A mixed-race woman appears to be the third person ever to be cured of the virus with a new approach that holds the potential for curing more people of racially diverse backgrounds.
Globally, 37.7 million people were living with HIV at the end of 2020 (according to WHO).
In Africa, it affects nearly 1 in 25 adults, with the region alone accounting for more than two-thirds of that staggering worldwide statistic.
Since the immunodeficiency virus initially emerged in the population, science has played a crucial role in tackling the epidemic.
And while hundreds of thousands still die from HIV-related causes every year, available remedies such as antiretroviral therapy – which also reduces the risk of transmission – continue to help more and more of those testing positive live longer, healthier lives.
But for decades, there hasn’t existed a cure.

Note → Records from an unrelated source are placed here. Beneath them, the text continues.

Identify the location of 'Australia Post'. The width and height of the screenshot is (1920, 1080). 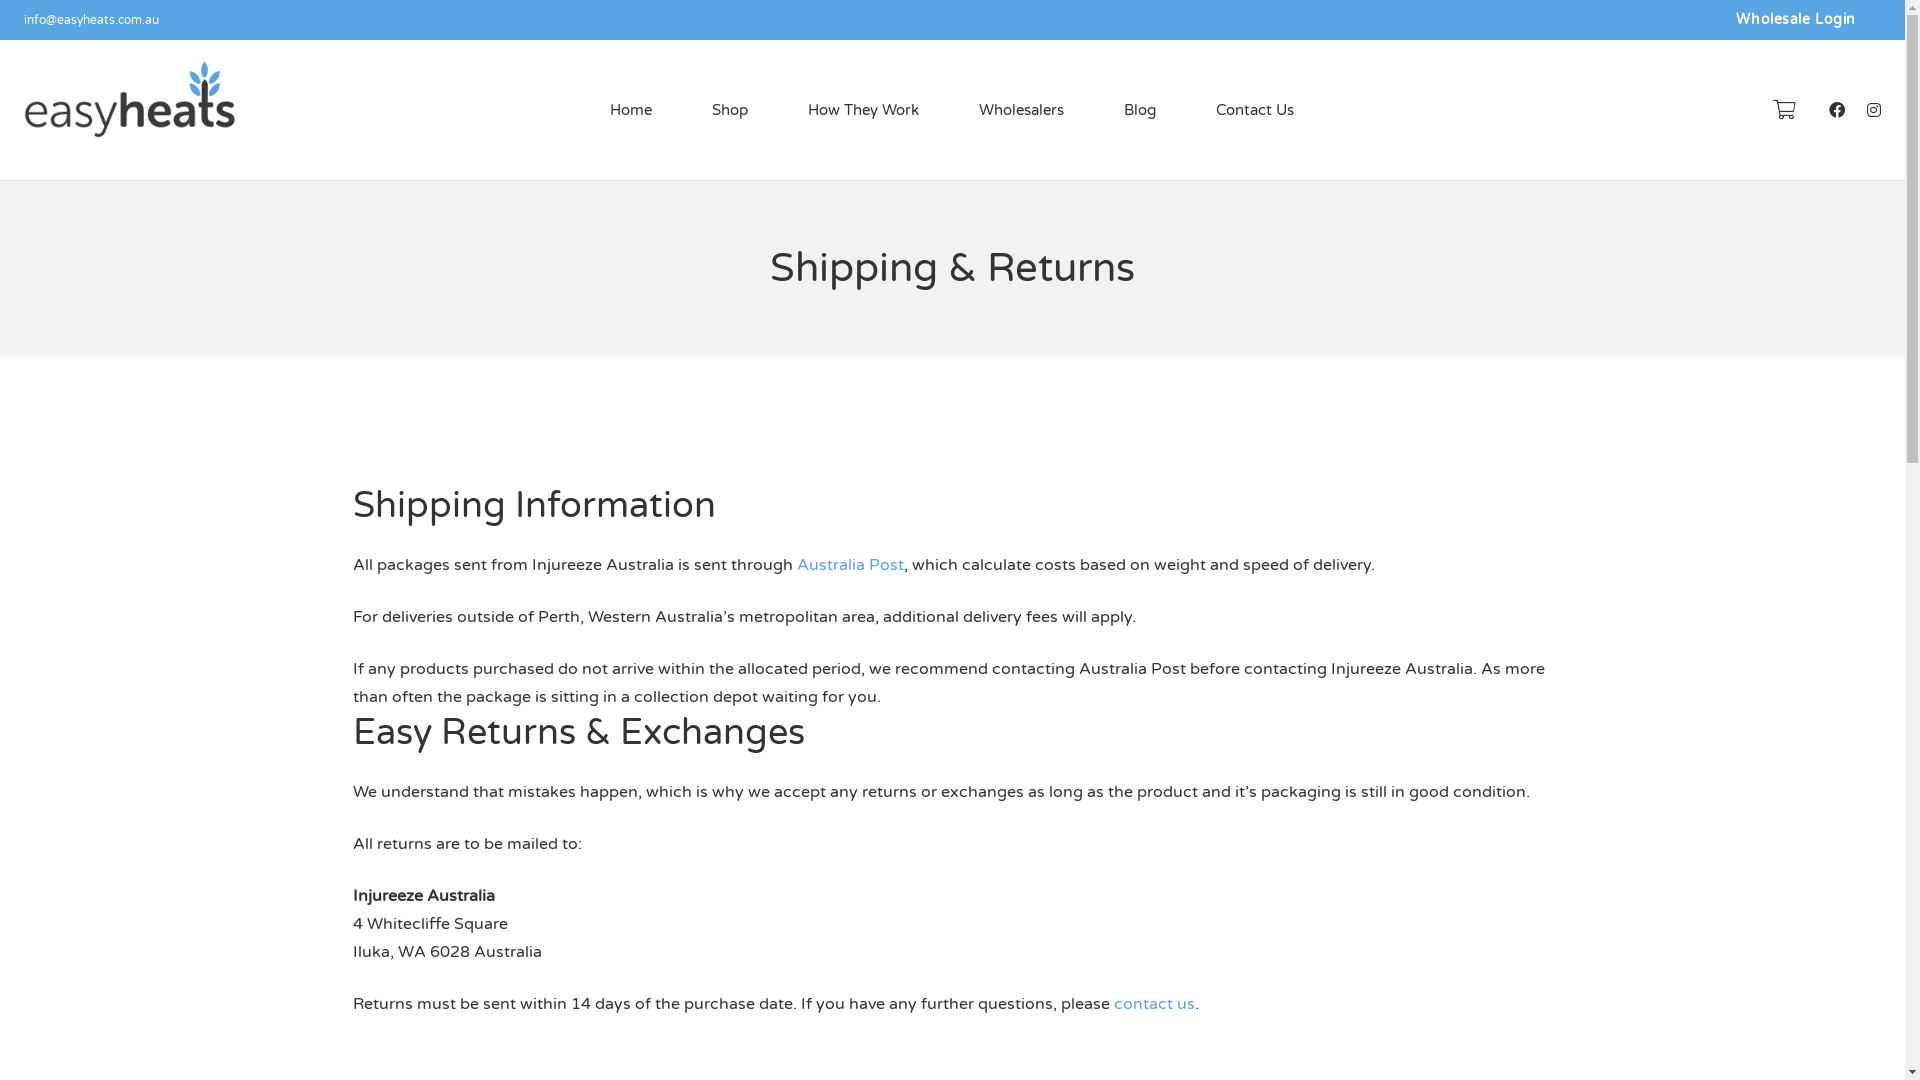
(849, 564).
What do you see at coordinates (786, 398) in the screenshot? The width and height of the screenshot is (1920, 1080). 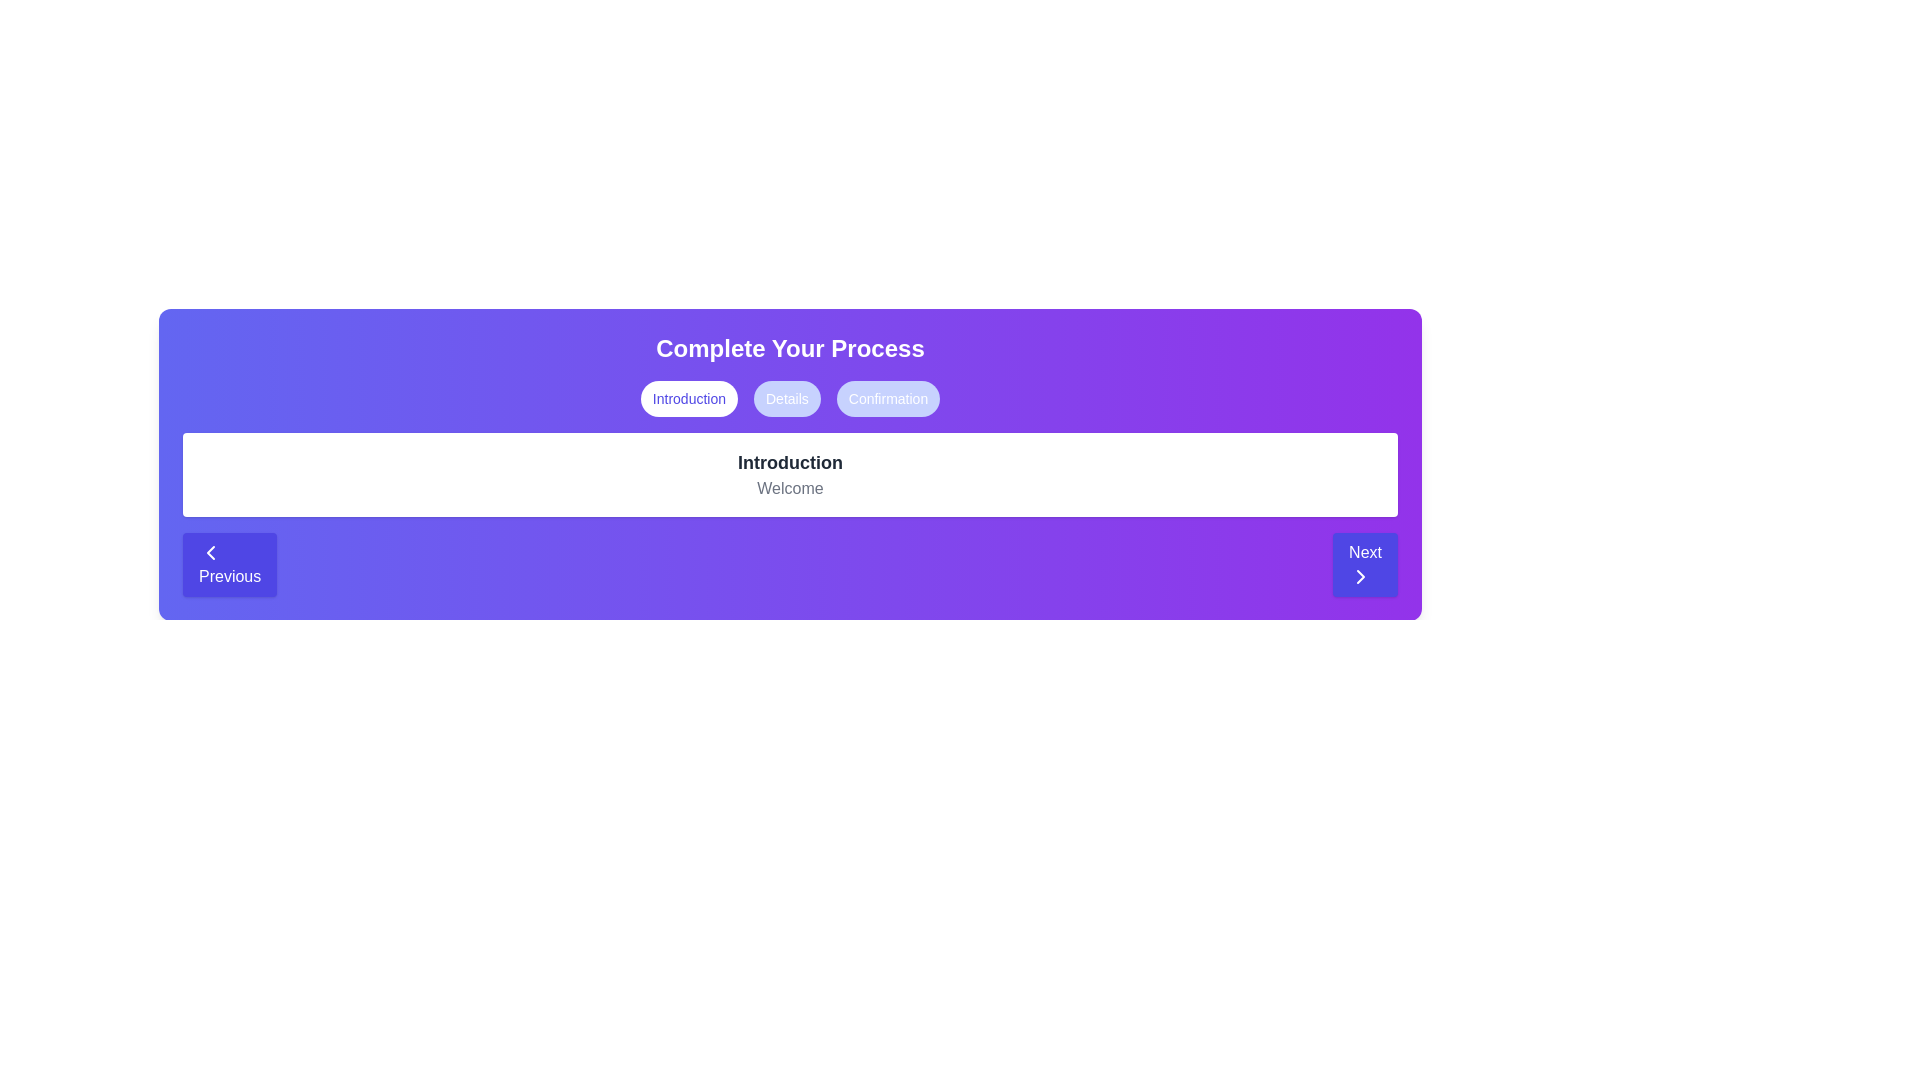 I see `the 'Details' button, which is the second button in a horizontal group of three buttons` at bounding box center [786, 398].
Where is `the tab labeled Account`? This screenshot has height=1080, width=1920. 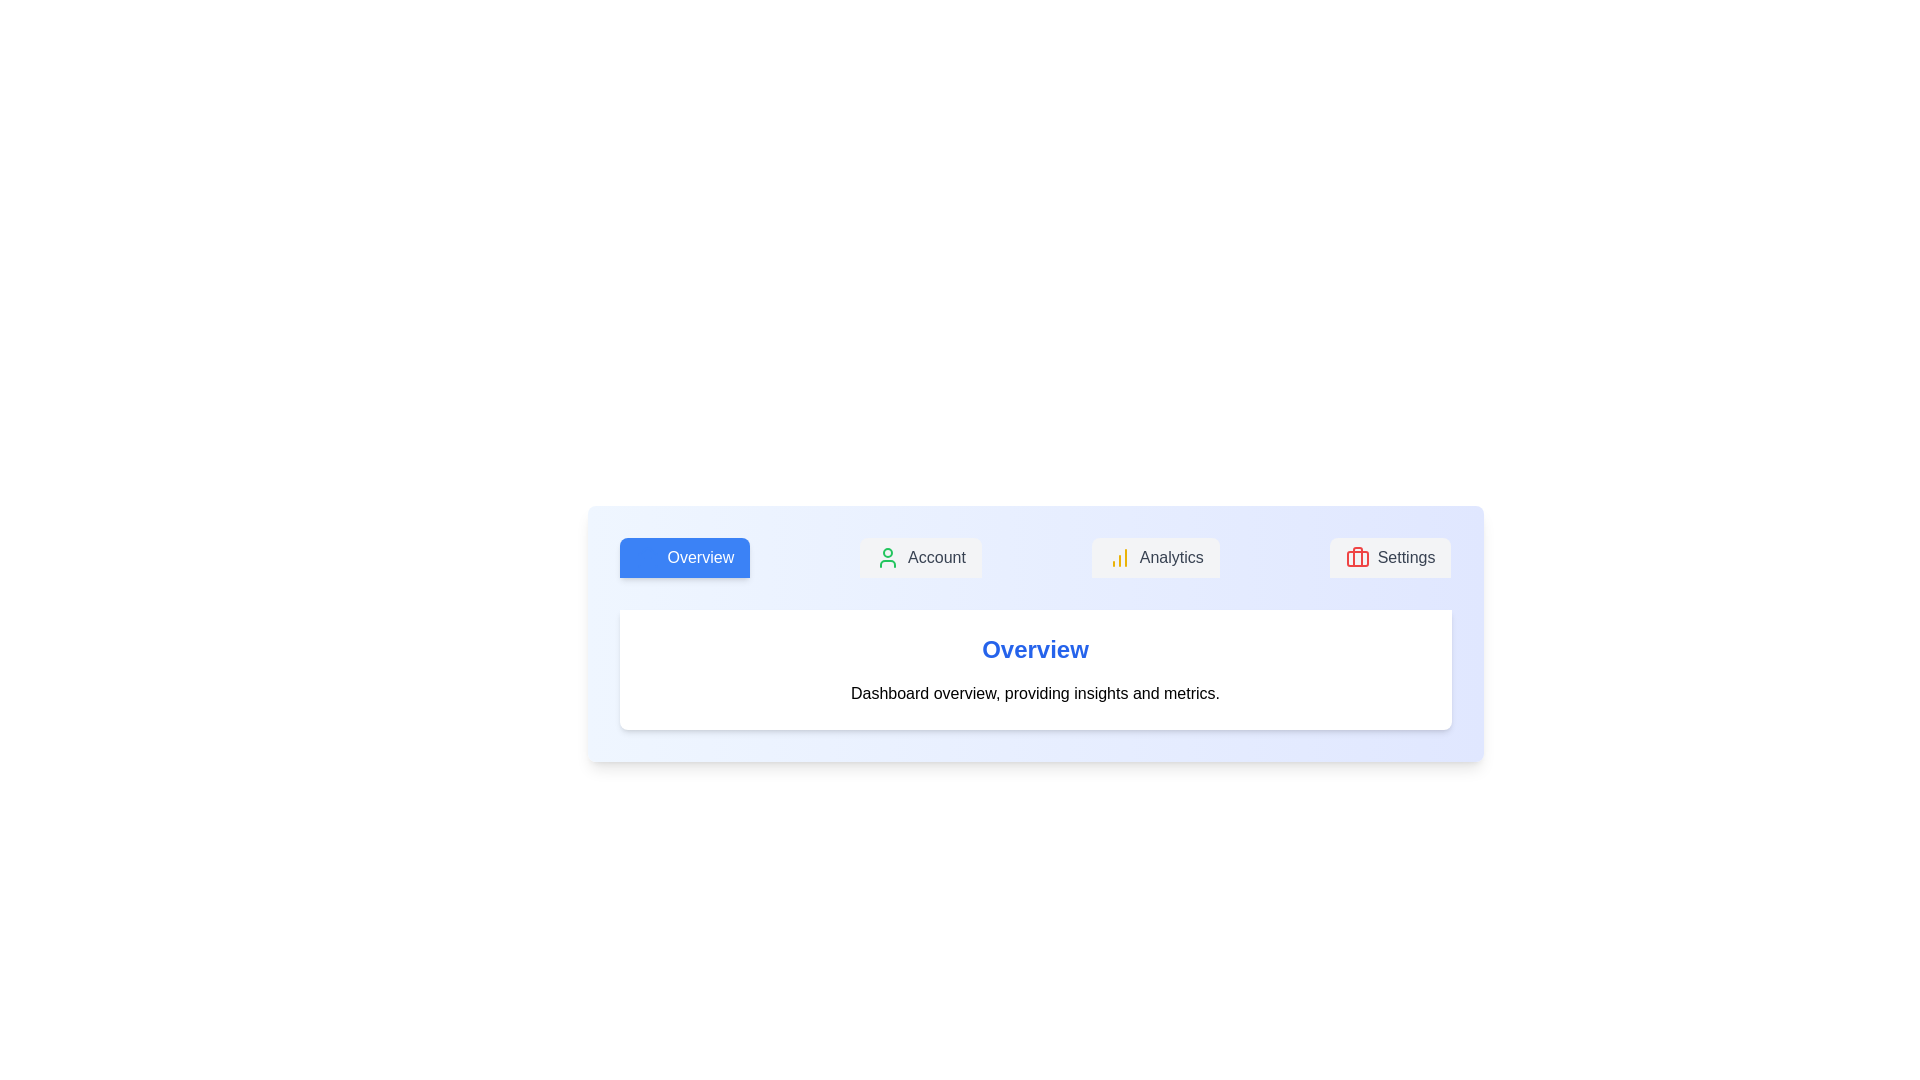 the tab labeled Account is located at coordinates (920, 558).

Until today, that is, because scientists may have just discovered a breakthrough treatment which holds the potential for curing more people of racially diverse backgrounds (aka those most impacted) than was previously believed to be possible.
Using a novel stem cell transplant method which they hope could be administered to dozens annually, a group of American researchers in Colorado were able to cure the third person on Earth of HIV.
It marks the first time a female (in which HIV develops and progresses differently) and a person of colour has ever had the disease eradicated from their system.
Leaving the hospital just 17 days after her transfusion, she suffered minimal side effects compared to her male predecessors, was off HIV medication 37 months post-op, and over a year afterwards has yet to experience any resurgence.
The woman, who is of mixed-race, received umbilical cord blood which is particularly revolutionary because it’s more readily available than the stem cells often used in bone marrow transplants.
It also doesn’t need to be as closely matched to the patient; another advantage given that most donors are Caucasian.